WHAT IS EXPECTED:
A word-for-word restatement of the data is what is needed.

─── INFORMATION SHOWN ───

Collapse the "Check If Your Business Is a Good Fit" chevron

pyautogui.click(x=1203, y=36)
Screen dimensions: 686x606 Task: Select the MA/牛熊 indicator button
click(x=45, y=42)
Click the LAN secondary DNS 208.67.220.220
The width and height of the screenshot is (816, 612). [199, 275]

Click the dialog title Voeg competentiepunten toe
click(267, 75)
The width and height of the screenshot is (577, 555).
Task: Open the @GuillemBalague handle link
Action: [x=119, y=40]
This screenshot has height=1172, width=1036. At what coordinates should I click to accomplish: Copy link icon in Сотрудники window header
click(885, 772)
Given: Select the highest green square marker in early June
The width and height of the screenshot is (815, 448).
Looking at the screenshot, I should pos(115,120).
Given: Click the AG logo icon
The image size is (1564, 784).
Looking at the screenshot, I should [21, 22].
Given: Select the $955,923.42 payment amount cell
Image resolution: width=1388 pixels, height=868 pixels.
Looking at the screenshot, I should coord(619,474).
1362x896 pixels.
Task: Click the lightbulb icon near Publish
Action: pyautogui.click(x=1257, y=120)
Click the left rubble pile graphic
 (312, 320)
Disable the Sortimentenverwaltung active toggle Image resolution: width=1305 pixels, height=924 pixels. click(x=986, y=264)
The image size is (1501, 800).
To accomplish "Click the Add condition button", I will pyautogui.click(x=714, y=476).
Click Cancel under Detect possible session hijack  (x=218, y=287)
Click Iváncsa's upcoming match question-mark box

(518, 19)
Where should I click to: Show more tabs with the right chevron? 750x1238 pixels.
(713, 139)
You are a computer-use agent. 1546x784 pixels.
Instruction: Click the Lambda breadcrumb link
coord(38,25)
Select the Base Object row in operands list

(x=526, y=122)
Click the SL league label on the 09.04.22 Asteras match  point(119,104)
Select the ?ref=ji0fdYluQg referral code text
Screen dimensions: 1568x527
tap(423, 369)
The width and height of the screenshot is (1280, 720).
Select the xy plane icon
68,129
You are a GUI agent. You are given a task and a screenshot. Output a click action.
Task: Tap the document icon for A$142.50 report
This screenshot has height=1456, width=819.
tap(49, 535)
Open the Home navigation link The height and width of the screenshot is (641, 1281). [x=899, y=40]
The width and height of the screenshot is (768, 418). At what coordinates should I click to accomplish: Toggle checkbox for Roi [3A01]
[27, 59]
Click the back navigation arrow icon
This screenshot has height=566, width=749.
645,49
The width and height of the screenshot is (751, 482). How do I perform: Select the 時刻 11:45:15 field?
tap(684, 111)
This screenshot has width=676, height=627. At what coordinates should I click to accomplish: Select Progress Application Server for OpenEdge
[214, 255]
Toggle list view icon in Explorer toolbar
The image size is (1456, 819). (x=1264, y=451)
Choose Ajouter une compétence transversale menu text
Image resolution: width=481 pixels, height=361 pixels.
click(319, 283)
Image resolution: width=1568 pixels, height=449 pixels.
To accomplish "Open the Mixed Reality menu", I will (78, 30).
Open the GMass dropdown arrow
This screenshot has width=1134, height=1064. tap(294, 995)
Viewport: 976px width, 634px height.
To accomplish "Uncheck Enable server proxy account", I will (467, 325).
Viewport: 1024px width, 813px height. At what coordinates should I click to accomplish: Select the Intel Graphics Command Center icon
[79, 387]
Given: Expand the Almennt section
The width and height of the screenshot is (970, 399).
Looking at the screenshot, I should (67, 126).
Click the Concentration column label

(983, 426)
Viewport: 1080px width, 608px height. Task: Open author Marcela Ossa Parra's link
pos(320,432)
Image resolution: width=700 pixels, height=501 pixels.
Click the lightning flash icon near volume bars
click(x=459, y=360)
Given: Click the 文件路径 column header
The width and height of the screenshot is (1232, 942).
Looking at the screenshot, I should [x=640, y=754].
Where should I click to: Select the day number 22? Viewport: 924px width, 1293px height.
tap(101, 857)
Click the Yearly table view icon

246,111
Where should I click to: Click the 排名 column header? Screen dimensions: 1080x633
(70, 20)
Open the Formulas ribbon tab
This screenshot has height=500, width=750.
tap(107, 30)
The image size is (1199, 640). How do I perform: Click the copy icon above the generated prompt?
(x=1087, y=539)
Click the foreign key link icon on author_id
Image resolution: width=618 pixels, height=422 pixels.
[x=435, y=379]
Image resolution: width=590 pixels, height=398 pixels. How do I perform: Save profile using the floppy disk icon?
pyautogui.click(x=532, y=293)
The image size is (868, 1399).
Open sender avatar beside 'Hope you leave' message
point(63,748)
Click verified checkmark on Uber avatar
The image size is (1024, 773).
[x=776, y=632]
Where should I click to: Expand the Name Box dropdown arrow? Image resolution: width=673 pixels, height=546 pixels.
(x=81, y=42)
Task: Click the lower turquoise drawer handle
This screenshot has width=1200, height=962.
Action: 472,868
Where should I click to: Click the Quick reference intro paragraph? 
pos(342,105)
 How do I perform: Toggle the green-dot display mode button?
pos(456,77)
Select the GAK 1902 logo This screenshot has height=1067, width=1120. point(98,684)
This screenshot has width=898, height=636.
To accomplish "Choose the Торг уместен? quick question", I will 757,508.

───

SOLUTION TO THE PROBLEM:
Collapse the "Check If Your Business Is a Good Fit" chevron

pyautogui.click(x=1203, y=36)
Screen dimensions: 686x606 Task: Select the MA/牛熊 indicator button
click(x=45, y=42)
Click the LAN secondary DNS 208.67.220.220
The width and height of the screenshot is (816, 612). [199, 275]

Click the dialog title Voeg competentiepunten toe
click(267, 75)
The width and height of the screenshot is (577, 555).
Task: Open the @GuillemBalague handle link
Action: [x=119, y=40]
This screenshot has height=1172, width=1036. At what coordinates should I click to accomplish: Copy link icon in Сотрудники window header
click(885, 772)
Given: Select the highest green square marker in early June
The width and height of the screenshot is (815, 448).
Looking at the screenshot, I should pos(115,120).
Given: Click the AG logo icon
The image size is (1564, 784).
Looking at the screenshot, I should [21, 22].
Given: Select the $955,923.42 payment amount cell
Image resolution: width=1388 pixels, height=868 pixels.
Looking at the screenshot, I should coord(619,474).
1362x896 pixels.
Task: Click the lightbulb icon near Publish
Action: pyautogui.click(x=1257, y=120)
Click the left rubble pile graphic
 (312, 320)
Disable the Sortimentenverwaltung active toggle Image resolution: width=1305 pixels, height=924 pixels. click(x=986, y=264)
The image size is (1501, 800).
To accomplish "Click the Add condition button", I will pyautogui.click(x=714, y=476).
Click Cancel under Detect possible session hijack  (x=218, y=287)
Click Iváncsa's upcoming match question-mark box

(518, 19)
Where should I click to: Show more tabs with the right chevron? 750x1238 pixels.
(713, 139)
You are a computer-use agent. 1546x784 pixels.
Instruction: Click the Lambda breadcrumb link
coord(38,25)
Select the Base Object row in operands list

(x=526, y=122)
Click the SL league label on the 09.04.22 Asteras match  point(119,104)
Select the ?ref=ji0fdYluQg referral code text
Screen dimensions: 1568x527
tap(423, 369)
The width and height of the screenshot is (1280, 720).
Select the xy plane icon
68,129
You are a GUI agent. You are given a task and a screenshot. Output a click action.
Task: Tap the document icon for A$142.50 report
This screenshot has height=1456, width=819.
tap(49, 535)
Open the Home navigation link The height and width of the screenshot is (641, 1281). [x=899, y=40]
The width and height of the screenshot is (768, 418). At what coordinates should I click to accomplish: Toggle checkbox for Roi [3A01]
[27, 59]
Click the back navigation arrow icon
This screenshot has height=566, width=749.
645,49
The width and height of the screenshot is (751, 482). How do I perform: Select the 時刻 11:45:15 field?
tap(684, 111)
This screenshot has width=676, height=627. At what coordinates should I click to accomplish: Select Progress Application Server for OpenEdge
[214, 255]
Toggle list view icon in Explorer toolbar
The image size is (1456, 819). (x=1264, y=451)
Choose Ajouter une compétence transversale menu text
Image resolution: width=481 pixels, height=361 pixels.
click(319, 283)
Image resolution: width=1568 pixels, height=449 pixels.
To accomplish "Open the Mixed Reality menu", I will (78, 30).
Open the GMass dropdown arrow
This screenshot has width=1134, height=1064. tap(294, 995)
Viewport: 976px width, 634px height.
To accomplish "Uncheck Enable server proxy account", I will (467, 325).
Viewport: 1024px width, 813px height. At what coordinates should I click to accomplish: Select the Intel Graphics Command Center icon
[79, 387]
Given: Expand the Almennt section
The width and height of the screenshot is (970, 399).
Looking at the screenshot, I should (67, 126).
Click the Concentration column label

(983, 426)
Viewport: 1080px width, 608px height. Task: Open author Marcela Ossa Parra's link
pos(320,432)
Image resolution: width=700 pixels, height=501 pixels.
Click the lightning flash icon near volume bars
click(x=459, y=360)
Given: Click the 文件路径 column header
The width and height of the screenshot is (1232, 942).
Looking at the screenshot, I should [x=640, y=754].
Where should I click to: Select the day number 22? Viewport: 924px width, 1293px height.
tap(101, 857)
Click the Yearly table view icon

246,111
Where should I click to: Click the 排名 column header? Screen dimensions: 1080x633
(70, 20)
Open the Formulas ribbon tab
This screenshot has height=500, width=750.
tap(107, 30)
The image size is (1199, 640). How do I perform: Click the copy icon above the generated prompt?
(x=1087, y=539)
Click the foreign key link icon on author_id
Image resolution: width=618 pixels, height=422 pixels.
[x=435, y=379]
Image resolution: width=590 pixels, height=398 pixels. How do I perform: Save profile using the floppy disk icon?
pyautogui.click(x=532, y=293)
The image size is (868, 1399).
Open sender avatar beside 'Hope you leave' message
point(63,748)
Click verified checkmark on Uber avatar
The image size is (1024, 773).
[x=776, y=632]
Where should I click to: Expand the Name Box dropdown arrow? Image resolution: width=673 pixels, height=546 pixels.
(x=81, y=42)
Task: Click the lower turquoise drawer handle
This screenshot has width=1200, height=962.
Action: 472,868
Where should I click to: Click the Quick reference intro paragraph? 
pos(342,105)
 How do I perform: Toggle the green-dot display mode button?
pos(456,77)
Select the GAK 1902 logo This screenshot has height=1067, width=1120. point(98,684)
This screenshot has width=898, height=636.
To accomplish "Choose the Торг уместен? quick question", I will 757,508.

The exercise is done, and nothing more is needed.